Exercise requirements
Below this line is a set of entries; quote exactly the lines from the line that contains "Given: Toggle Cursor Tab in the status bar" to the line that contains "rating star on", both lines included.

Record extracts
----------
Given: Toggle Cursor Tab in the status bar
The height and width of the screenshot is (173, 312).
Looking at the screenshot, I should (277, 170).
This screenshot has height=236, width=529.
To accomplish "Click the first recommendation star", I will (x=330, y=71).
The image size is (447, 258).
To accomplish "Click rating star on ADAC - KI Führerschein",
----------
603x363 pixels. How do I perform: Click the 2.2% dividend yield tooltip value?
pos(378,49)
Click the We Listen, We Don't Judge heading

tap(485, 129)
----------
Exercise result
Given: Toggle Cursor Tab in the status bar
The height and width of the screenshot is (173, 312).
Looking at the screenshot, I should (277, 170).
This screenshot has height=236, width=529.
To accomplish "Click the first recommendation star", I will (x=330, y=71).
The image size is (447, 258).
To accomplish "Click rating star on ADAC - KI Führerschein",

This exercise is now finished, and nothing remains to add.